11 Temmuz 2019

Yurduna Meftun Olmuş Bir Millet ve 15 Temmuz Destanı

Anadolu, güzel atların, yiğit evlatların, isimsiz kahramanların yurdu. Ey mümbit toprakların vatanı, mazlumların, kimsesizlerin merhamet kokulu limanı. Maziye ve atiye kök salmış nice kahramanlık destanın, emanetisin bizlere toprağın altında kefensiz yatanın. 

Bir millet ki üzerinde yaşar, toprağına basmaya kıyamaz. Sana meftun olmuş buğday tenli yiğitler, avuçlarında bir yeminden kalma izler. Gözleri ufukta, eli tetikte hududunu bekler. Tam yüreğinin üzerinde taşır nazlı hilalini, öper temiz alnından al sancağın. Vatan borcunu namus borcu bilmiş, yoluna can vermiş, Malazgirt'te, 15 Temmuz'da.

Ne mübarektir ki toprağın kir tutmaz. Bozar tüm oyunları, yoluna baş koymuş şanlı bir millet ta ki vatanıma değmesin diye melun zillet. Mazine bakarak kedere boğulur düşmanların, sabırsızca sırasını bekler kimi beşikte kimi mektepte, kahramanların.

Sadece bir darbe değil dünya tarihinde az rastlanır bir ihanet örneğiydi, 15 Temmuz. Milletin dişinden tırnağından artırdığı rızkıyla alınmış uçaklarının, helikopterlerinin, tanklarının namluları milletin bağrına doğrultulmuş ve nefret kusmuştu. Kadın, erkek, çocuk, genç ve yaşlı ayrımı yapmadan ölüm kusmuştu hainler, Anadolu'nun öz evlatlarına. Bu neyin öfkesiydi, hangi karanlık kuyularda filizlenmiş, hangi zehirli suyla büyütülmüştü bu nefret.

Darbeci hainler tuzaklarını kurmuş, kendilerince her şeyi planlamıştılar. Ellerini ovuşturarak saldıracakları anı beklemekteydiler. Öfkeleri ve nefretleri öylesine büyüktü ki, tarihte benzeri görülmemiş şekilde savaş uçaklarıyla kendi öz milletini bombalamaktan bile geri durmadılar. Fakat unuttukları iki şey vardı. Birincisi, tuzak kuranların ve tuzakları bozanların en hayırlısı Allah'tır ve galip olan yalnızca O'dur. İkincisi ise yüreği Anadolu'nun mübarek mayasıyla mayalanmış kahramanların vatan sevgisiydi. Bu öylesine büyük ve eşsiz bir vatan sevgisiydi ki bedenlerini tankların, kurşunların önüne çelik bir duvar gibi siper ettiler ve bu hayasızca akını canları pahasına durdurdular. Vatanı ve kutsalları uğruna ölümü dahi öldürmüş 248 şehit verdik 15 Temmuz darbesinde. Her biri farklı bir hikâyenin, yarım kalmış bir hayalin ama Allah katında en yüce mertebenin sahibi.

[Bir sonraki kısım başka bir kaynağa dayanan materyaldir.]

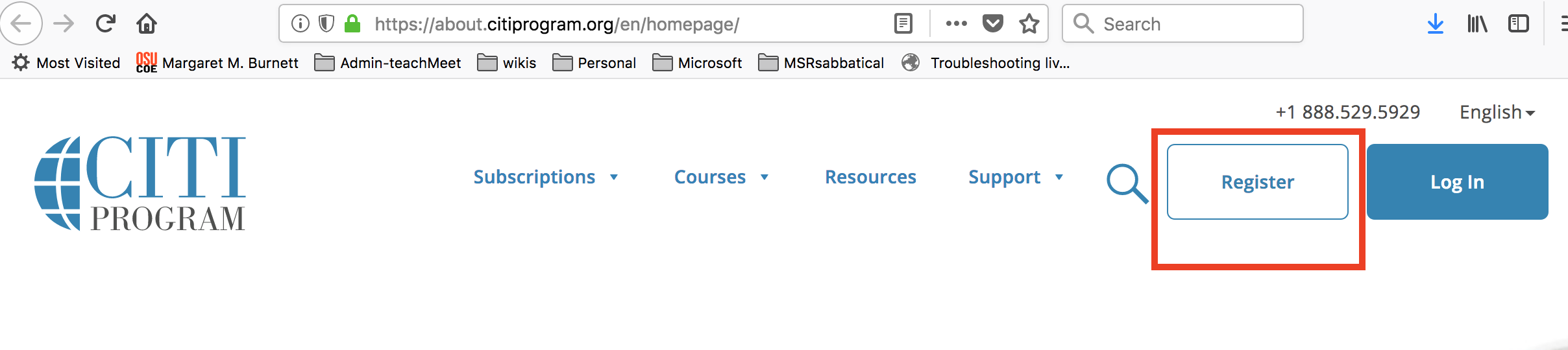The height and width of the screenshot is (350, 1568).
Task: Go to the browser home page icon
Action: coord(147,24)
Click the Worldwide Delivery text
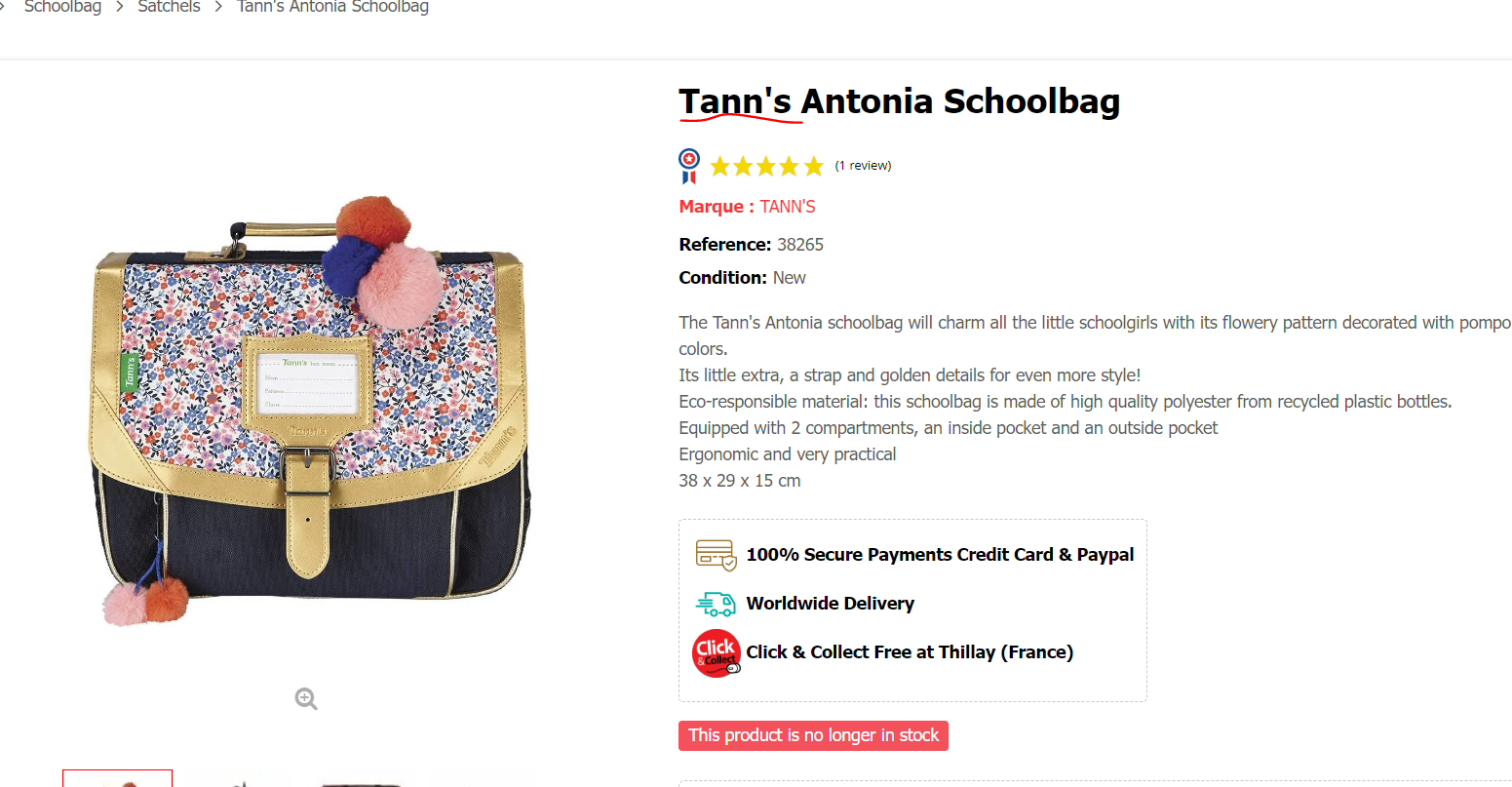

Anadolu'm nazlı yârim, yaslı yurdum. Yolunda baş vermiş nice yiğitler ta ki sen esaret görmeyesin, prangaların tutsağı olmayasın diye. Ay yıldızın ve hilalin rüzgârsız kalmasın, başını öne eğmesin diye. Malazgirt'te, İstanbul'da, Çanakkale'de, 15 Temmuz'da aynı ruhun aynı imanın şavkıydı parlayan. Ve kim bilir hangi yiğitler hangi ocaklarda anasının ak sütünü emerek büyüyor, günü gelince yeniden tarih sahnesine atılmak ve tüm tuzakları bozmak için.

Tarihi sayısız kahramanlık destanıyla dolu bir milletin son destanıydı 15 Temmuz. Fakat ne ülkemiz üzerinde oynanan oyunlar ve kurulan tuzaklar ne de bu tuzakları bozacak kahramanlar bitmeyecek. Binlerin, on binlerin tuzaklarını birler bozacak. Bu kimi zaman Nusret Onbaşı kimi zaman da Ömer Halisdemir olacak.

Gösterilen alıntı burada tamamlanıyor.